GPU accelerated batch MCTS

fqjin / 2048NN

Train a neural network to play 2048

GNU General Public License v3.0

1 stars 1 forks source link

GPU accelerated batch MCTS #10

Closed fqjin closed 5 years ago

fqjin commented 5 years ago

Using pytorch

fqjin commented 5 years ago

Batch moving successfully implemented in cfc92db4f4fa7dcb713d3f44cb711dcaf91247c5. Speed comparisons coming...

fqjin commented 5 years ago

Speed comparisons (in seconds) for various number of games. Result for 1 game is the average of 10 games. Standard deviation in parens.

Batching is slower for a single game, equal at about 10, and significantly faster at 100 games in parallel.
No batch GPU is much slower than on CPU for all cases. In other testing, I found that tensors need to have on the order of 10^6 elements for GPU acceleration to start beating CPU. May be worth examining contribution of play_fixed_batch vs move_batch vs merge_row_batch.
CPU: Intel Xeon E5-1620 @ 3.60 GHz
GPU: GeForce RTX 2070 @ 645 MHz, CUDA 10.1

CPU

n	nobatch	batch
1	0.189 (0.073)	0.468 (0.139)
10	1.70	1.25
100	16.5	3.27
1000	x	17.6

CUDA

n	nobatch	batch
1	0.626 (0.244)	1.14 (0.308)
10	6.19	2.95
100	66.2	9.47
1000	x	63.9

fqjin commented 5 years ago

At 10000 games with 3 addition randomly generated tiles, merge_row_batch is about the same between GPU and CPU, and move_batch is 3 times slower for GPU. The code in move_batch involves iterating and appending lists, and flipping torch tensors.

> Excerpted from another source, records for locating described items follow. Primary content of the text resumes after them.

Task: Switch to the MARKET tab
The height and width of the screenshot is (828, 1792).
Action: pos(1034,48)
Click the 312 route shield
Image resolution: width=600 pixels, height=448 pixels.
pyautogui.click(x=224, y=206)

fqjin commented 5 years ago

Functions are slower on GPU when data size is small. For the function nonzero(), CPU is faster when data has 10^4 elements, and GPU becomes faster when data has more than 10^5 elements. I will implement a batch version of generate_tiles(), but even with 1000 per batch, it is still faster on CPU.

fqjin commented 5 years ago

Timings for mcts_nn with number=100. Running mcts is about 3x slower using cuda tensors. GPU gives about 3x faster evaluation with the CNN. However, given the overhead of running the mcts, running on GPU is still slower. ConvNet game is faster than TestNet because the mcts lines die earlier.

Network	CPU	CUDA
TestNet	11.7	47.3
ConvNet	9.77	26.4

Timings for 'play_nn' which does not do mcts (it only plays 1 game). Even this is slower due to slower move and generate_tiles functions on GPU. I should plan to optimize these functions in the future.

Network	CPU	CUDA
ConvNet	1.13	1.27

fqjin commented 5 years ago

Selfplay game generation is still too slow. However, timing tests suggest that the minimum size for a GPU to be better than CPU is 200,000 batches in parallel. It is very hard for me to reach these numbers when only searching 50 lines per move or 200 games per mcts_nn. I would need to run 1000 mcts_nn in parallel to get that benefit. For now, I am focusing on improving speed on the CPU.

fqjin commented 5 years ago

I was able to use GPU-accelerated model prediction to speed up mcts_nn. See #14 and 64ebf88d303ec06a284a26a6d8bfb46d82b5b2e2 for details. GPU usage hovers around 5% for one process.